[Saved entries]
=== Begin Enclosure ===
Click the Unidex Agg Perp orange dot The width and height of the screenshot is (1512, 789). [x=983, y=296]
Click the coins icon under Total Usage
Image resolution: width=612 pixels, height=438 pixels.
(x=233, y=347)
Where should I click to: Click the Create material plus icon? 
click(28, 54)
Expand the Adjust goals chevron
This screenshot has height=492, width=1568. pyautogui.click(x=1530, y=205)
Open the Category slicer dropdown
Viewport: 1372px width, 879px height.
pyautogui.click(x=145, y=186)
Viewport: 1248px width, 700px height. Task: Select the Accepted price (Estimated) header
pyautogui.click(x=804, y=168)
=== End Enclosure ===
=== TASK OBJECTIVE ===
Restate the records from above exactly as they read.

=== OUTPUT OF THE TASK ===
Click the Unidex Agg Perp orange dot The width and height of the screenshot is (1512, 789). [x=983, y=296]
Click the coins icon under Total Usage
Image resolution: width=612 pixels, height=438 pixels.
(x=233, y=347)
Where should I click to: Click the Create material plus icon? 
click(28, 54)
Expand the Adjust goals chevron
This screenshot has height=492, width=1568. pyautogui.click(x=1530, y=205)
Open the Category slicer dropdown
Viewport: 1372px width, 879px height.
pyautogui.click(x=145, y=186)
Viewport: 1248px width, 700px height. Task: Select the Accepted price (Estimated) header
pyautogui.click(x=804, y=168)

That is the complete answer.